Currently, VABIOTECH produces four vaccines for hepatitis B, hepatitis A, Japanese encephalitis, and oral cholera, as well as a series of diagnostic kits for detecting HBsAg, anti-HBs, anti-HCV, and anti-HIV. In addition, VABIOTECH also imports and supplies some other vaccines and biological products to meet market needs, such as mumps, rubella, meningococcus and varicella.

VABIOTECH is highly committed to providing the best products at great prices to protect the health and well-being of the Vietnamese people.

FVMR Hub collaborators and guests from Vietnam

Vietnamese collaborators and guests attending the meeting also included Mr. Dang Xu Cong and Mr.
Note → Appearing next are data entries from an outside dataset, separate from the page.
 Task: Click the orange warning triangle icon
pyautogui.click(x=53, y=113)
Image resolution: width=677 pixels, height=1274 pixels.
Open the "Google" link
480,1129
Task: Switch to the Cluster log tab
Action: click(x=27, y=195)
Le Thanh Binh, senior officials of science and training at the Ministry of Health of Vietnam, Mr. Nguyen Trung Kien, First Secretary and Director of the Science and Technology Office, General Manager and General Manager of Vabiotech, Embassy of Vietnam in the UK Dr. Nguyen Anh Tuan, Chief Operating Officer, Dr. Phan Hong Hoa, Deputy Director, Ms. Lê Thi Thanh Hà, Director of Accounting and Finance Department, Ms. Lê Thu Hang, Director of Finance Department, Ms. Vu Hong Nga, Director of Material Purchasing Department and R&D Department.

Imperial College London FVMR Hub Collaborator

Imperial College project collaborators also present at the meeting included Professor Nilay Shah from the School of Engineering, Professor Rongjun Chen from the Department of Chemical Engineering and Dr Sarah Joseph, FVMR Center Manager.

About the Max Planck Bristol Center

The Max Planck Bristol Center (MPBC) is a joint research center between the Max Planck Society and the University of Bristol. MPBC specializes in the areas of synthetic and minimal biology. MPBC scientists, based in Bristol with nodes at the Max Planck Institute in Martinsried, Mainz and Heidelberg, aim to build synthetic vaccines, artificial cells, cytoskeletons and nanoscale molecular machines, To study the building blocks needed for life and their applications. The core manufacturing technology used to produce the new vaccine at the FVMR Center was developed at the Max Planck Center in Bristol.

About Bristol Biodesign Institute
The Bristol Biodesign Institute (BBI) coordinates synthetic biology research, training and innovation at the University of Bristol. With applications ranging from health to food security, BBI brings together graduate and postdoctoral researchers, academics, policymakers and industry through multidisciplinary research, while also making emerging solutions to global challenges available to the public.